◆ **Excerpt provided**:
□ □ □ □ □

Referring now to FIG. 3, the present invention is largely separated into a TV reception unit 10 and a monitor reception unit 20. TV reception unit 10 includes an antenna for receiving waves transmitted through space from a broadcasting station and a tuner 12 responsive to a user interface 20, such as a keyboard or remote control for enabling a viewer to perform various functions such as channel selection and device selection, for providing intermediate frequency signals to filter 14 which separating the signals into a video signal and an audio signal. Switch 16 is responsive to a first control signal CONT1 for selecting either the audio signal of the television (TV) signal or a sound signal from a personal computer for input to audio processor 18 which drives a pair of speakers. A video decoder 22 detects video signals from the tuner. A chrominance converter 24 detects chrominance signals from the video signals which were detected by the video decoder. A double scanner 26 converts a horizontal frequency of 15.73 KHz into that of 31.46 KHz by using a double scanning method or line doubling method thereby changing the input television signal from an interlaced signal to a progressive scanned signal. A matrix circuit 28 converts the video signals double-scanned by the double scanner 26 into R, G, and B data. A low pass filter 30 performs a low pass filtering operation for the signals which passed through the matrix circuit.

□ □ □ □ □

Stored data
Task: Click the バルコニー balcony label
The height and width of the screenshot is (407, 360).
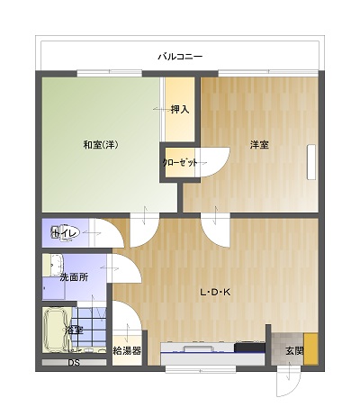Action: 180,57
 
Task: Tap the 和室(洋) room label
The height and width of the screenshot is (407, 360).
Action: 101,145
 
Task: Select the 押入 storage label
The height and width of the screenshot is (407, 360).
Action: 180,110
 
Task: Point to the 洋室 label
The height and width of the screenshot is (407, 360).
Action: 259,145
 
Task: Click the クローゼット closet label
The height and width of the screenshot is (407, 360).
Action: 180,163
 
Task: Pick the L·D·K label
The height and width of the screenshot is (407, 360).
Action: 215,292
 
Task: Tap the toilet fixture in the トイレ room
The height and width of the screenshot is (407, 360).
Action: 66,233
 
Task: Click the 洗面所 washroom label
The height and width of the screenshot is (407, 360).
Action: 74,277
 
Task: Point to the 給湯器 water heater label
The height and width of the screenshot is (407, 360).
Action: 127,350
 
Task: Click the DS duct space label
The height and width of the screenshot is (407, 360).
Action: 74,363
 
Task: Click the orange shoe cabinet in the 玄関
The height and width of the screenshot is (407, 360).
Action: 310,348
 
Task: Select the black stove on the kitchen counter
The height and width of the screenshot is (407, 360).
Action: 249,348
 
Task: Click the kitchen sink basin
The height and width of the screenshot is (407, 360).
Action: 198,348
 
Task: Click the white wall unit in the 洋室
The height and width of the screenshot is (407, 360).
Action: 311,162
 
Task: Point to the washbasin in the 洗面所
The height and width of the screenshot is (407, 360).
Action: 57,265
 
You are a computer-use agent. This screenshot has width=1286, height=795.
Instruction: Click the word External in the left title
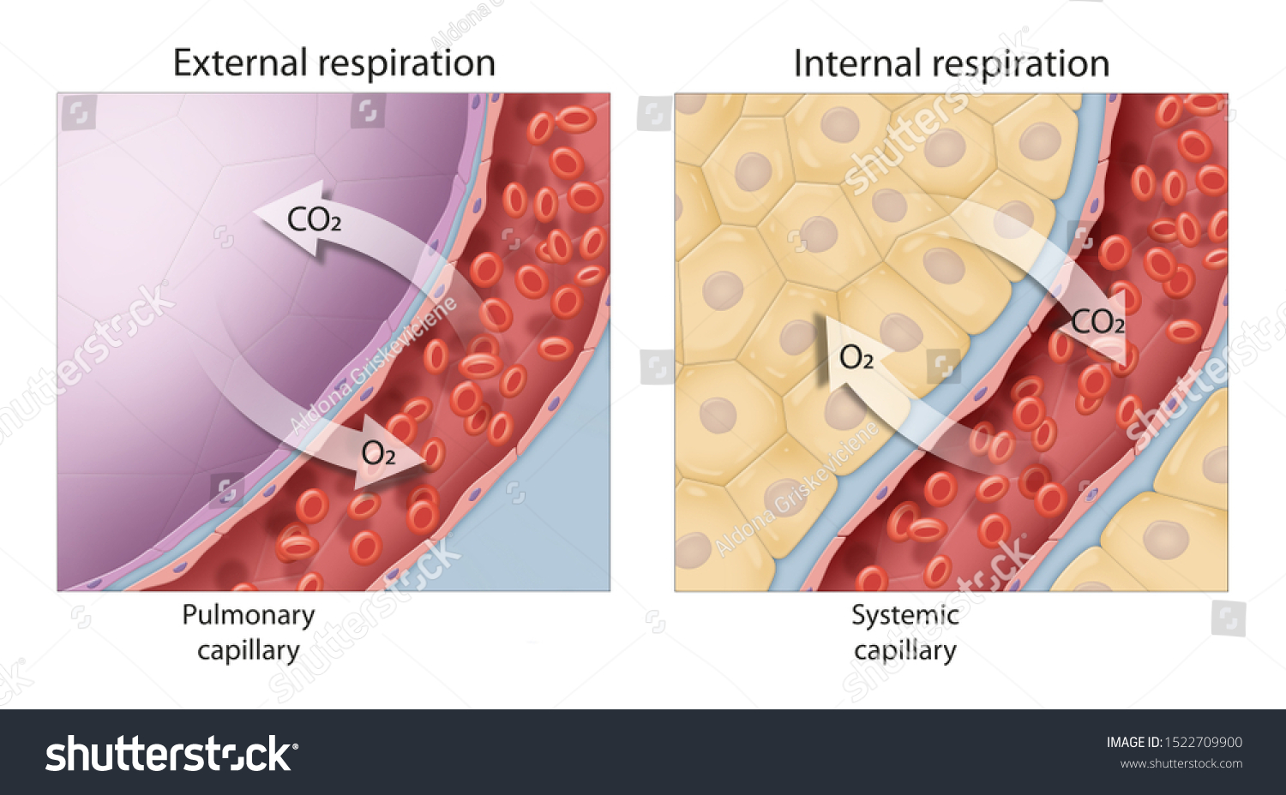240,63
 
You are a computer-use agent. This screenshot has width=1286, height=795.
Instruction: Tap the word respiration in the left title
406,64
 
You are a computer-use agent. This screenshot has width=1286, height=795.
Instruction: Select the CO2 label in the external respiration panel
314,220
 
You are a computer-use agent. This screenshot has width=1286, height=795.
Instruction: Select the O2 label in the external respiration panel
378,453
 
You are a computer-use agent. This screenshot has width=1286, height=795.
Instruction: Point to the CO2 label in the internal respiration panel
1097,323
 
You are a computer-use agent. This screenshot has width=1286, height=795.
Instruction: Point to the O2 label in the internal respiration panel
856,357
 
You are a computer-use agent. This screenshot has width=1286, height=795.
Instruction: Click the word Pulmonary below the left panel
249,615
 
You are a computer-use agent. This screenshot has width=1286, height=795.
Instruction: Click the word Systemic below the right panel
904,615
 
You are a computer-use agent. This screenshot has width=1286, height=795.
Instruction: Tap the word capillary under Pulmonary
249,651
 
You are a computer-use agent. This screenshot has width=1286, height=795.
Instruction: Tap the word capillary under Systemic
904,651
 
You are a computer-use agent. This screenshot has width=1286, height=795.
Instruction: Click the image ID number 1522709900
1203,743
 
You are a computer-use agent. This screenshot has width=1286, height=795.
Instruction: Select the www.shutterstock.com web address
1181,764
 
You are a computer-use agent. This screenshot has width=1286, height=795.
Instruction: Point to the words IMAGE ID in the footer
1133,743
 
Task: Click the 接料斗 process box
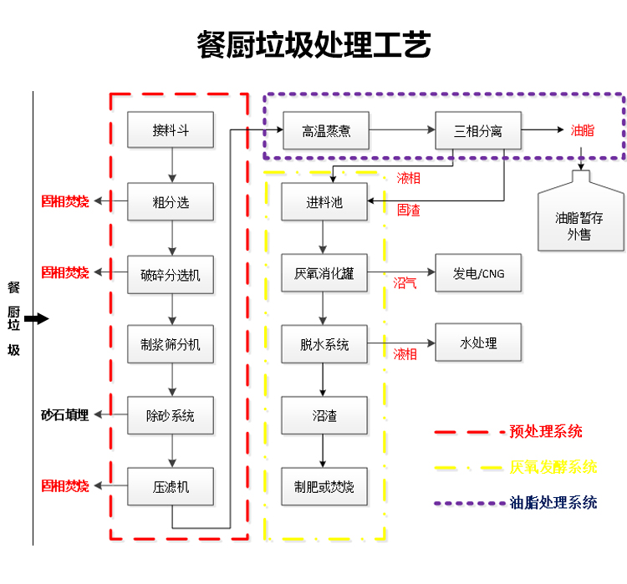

□ □ □ □ □

◆ **Task statement**: Which components, with their reference numbers, open a sentence that begins with the word "A" in the FIG. 3 description?

◆ **Solved exercise**:
- Video decoder 22
- Chrominance converter 24
- Double scanner 26
- Matrix circuit 28
- Low pass filter 30